**Requirement:** For each line below that holds "Given", return the line as it stands.

Records for this task Start Marker

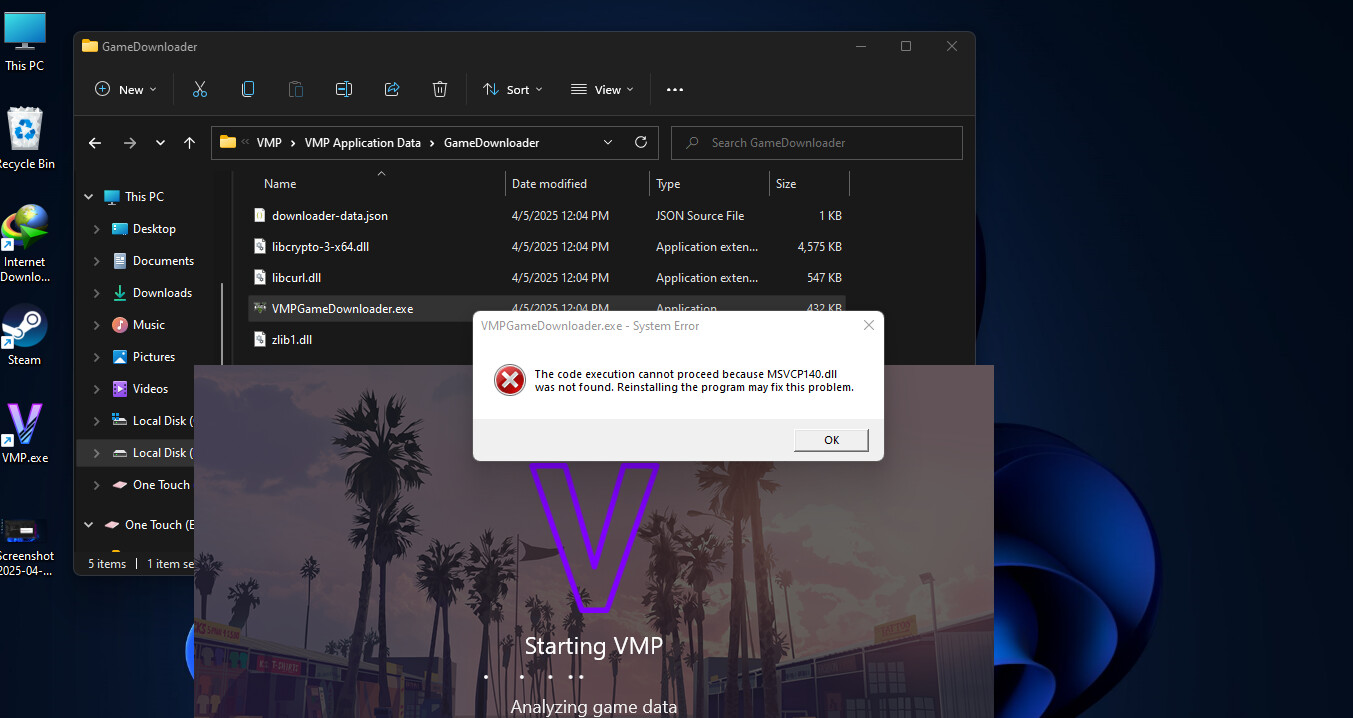This screenshot has width=1353, height=718.
Task: Click the Back navigation arrow
Action: (95, 143)
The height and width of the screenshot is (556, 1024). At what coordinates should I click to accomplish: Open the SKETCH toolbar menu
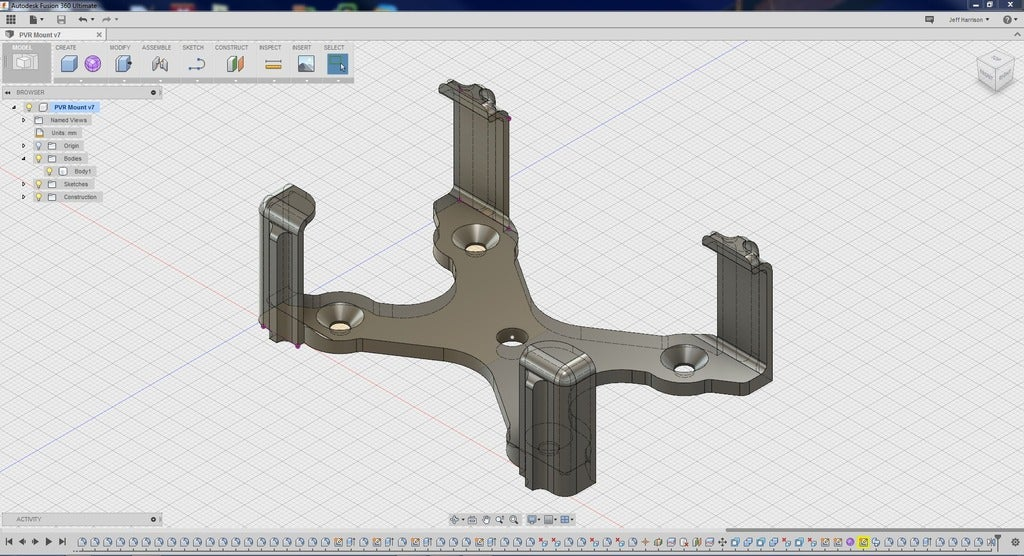193,47
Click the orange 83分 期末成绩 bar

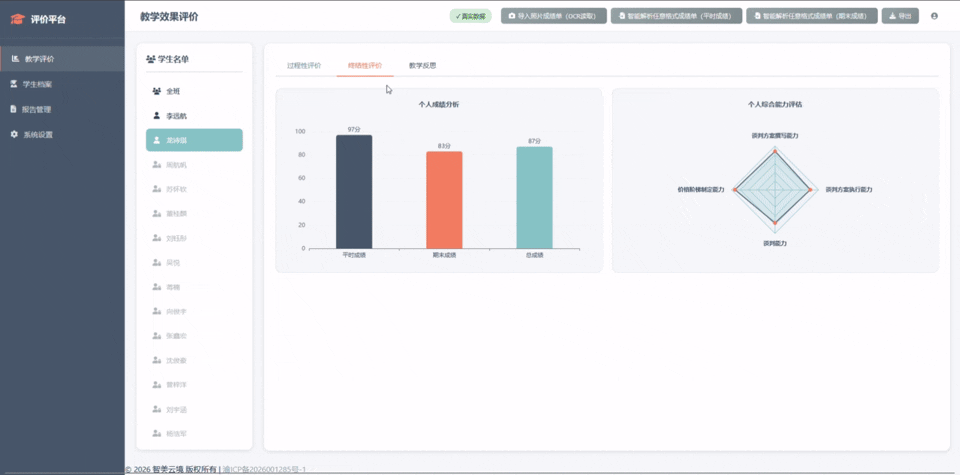coord(444,200)
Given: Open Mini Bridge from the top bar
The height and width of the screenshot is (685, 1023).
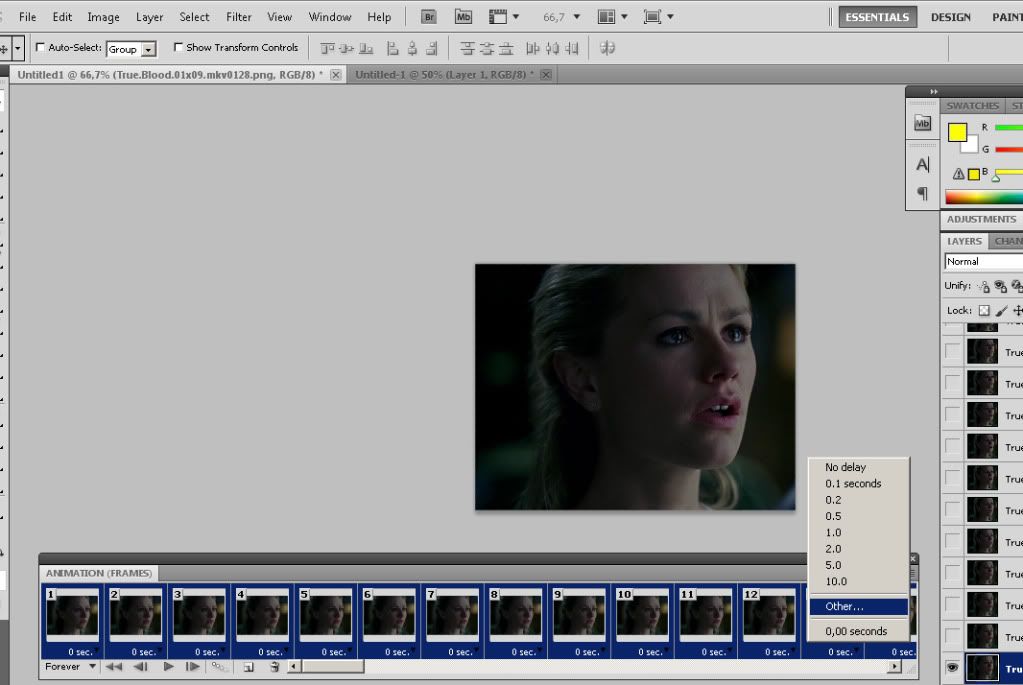Looking at the screenshot, I should [x=462, y=17].
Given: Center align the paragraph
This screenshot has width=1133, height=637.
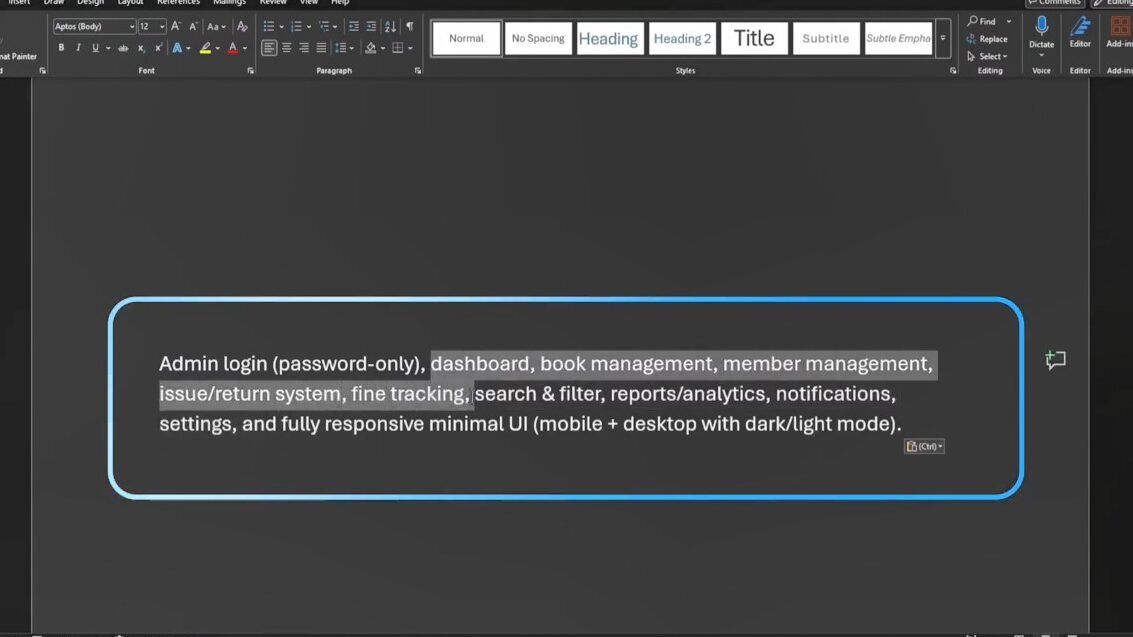Looking at the screenshot, I should coord(287,48).
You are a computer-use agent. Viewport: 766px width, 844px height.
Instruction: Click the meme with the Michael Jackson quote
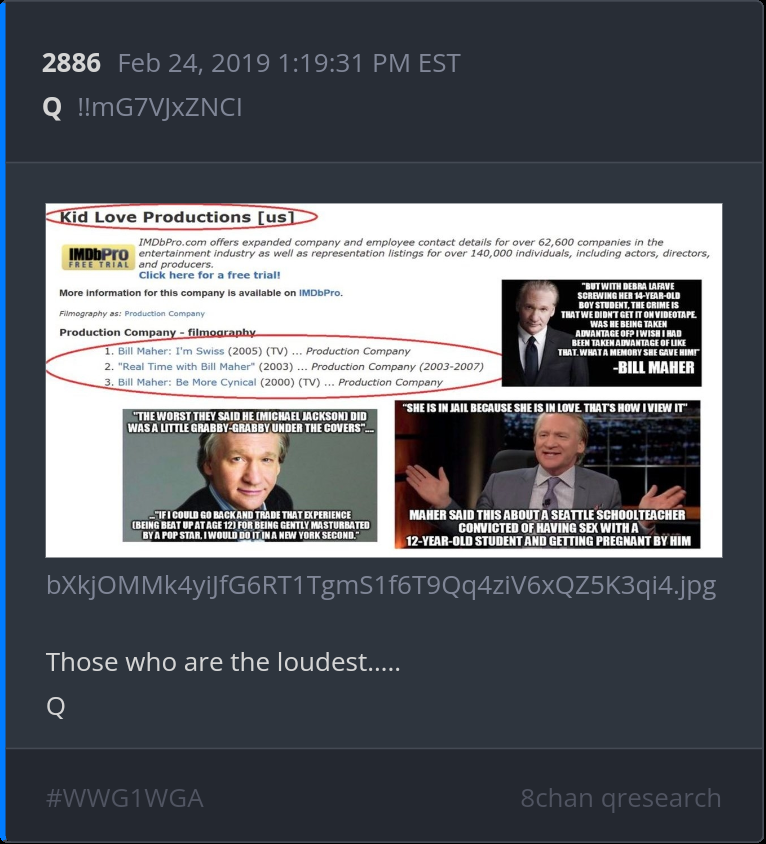250,475
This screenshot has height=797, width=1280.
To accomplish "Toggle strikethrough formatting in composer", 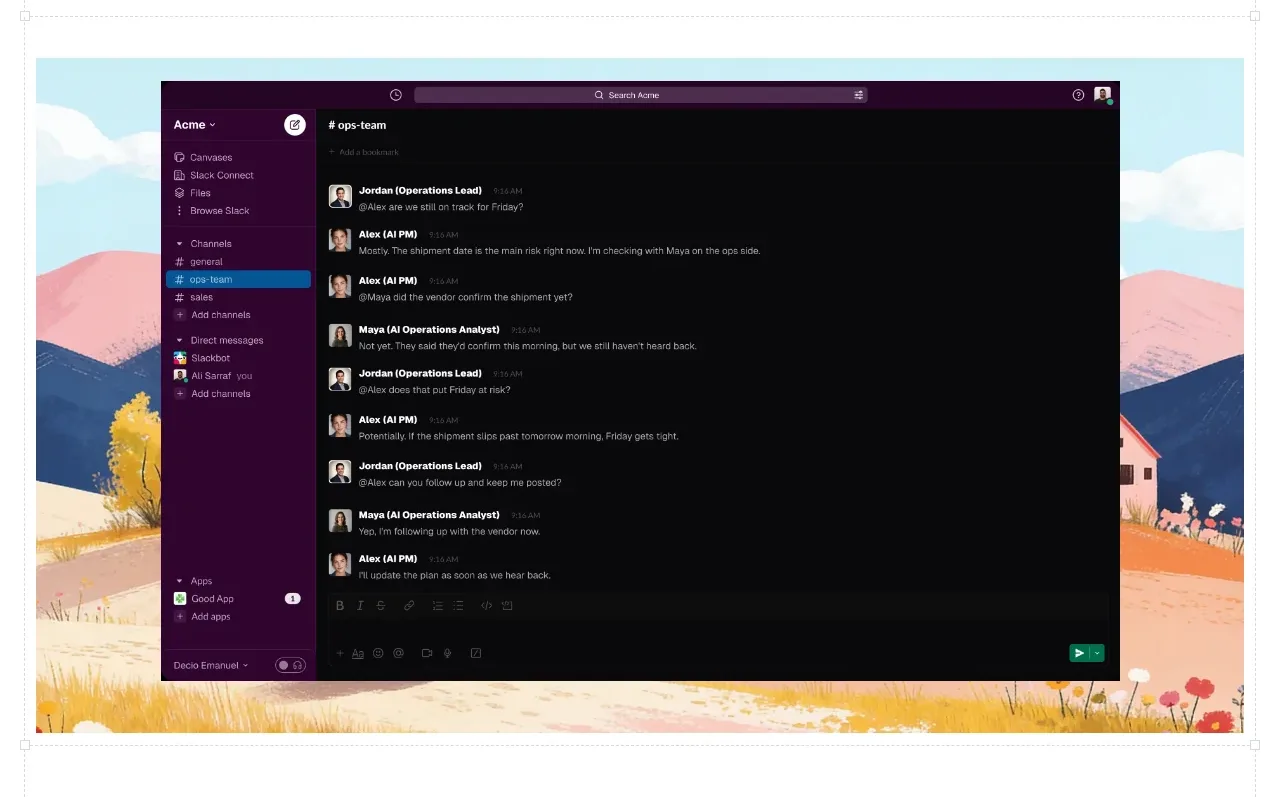I will [381, 605].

Records for this task End Marker

**Result of the exercise:**
Given: Open Mini Bridge from the top bar
Given: Center align the paragraph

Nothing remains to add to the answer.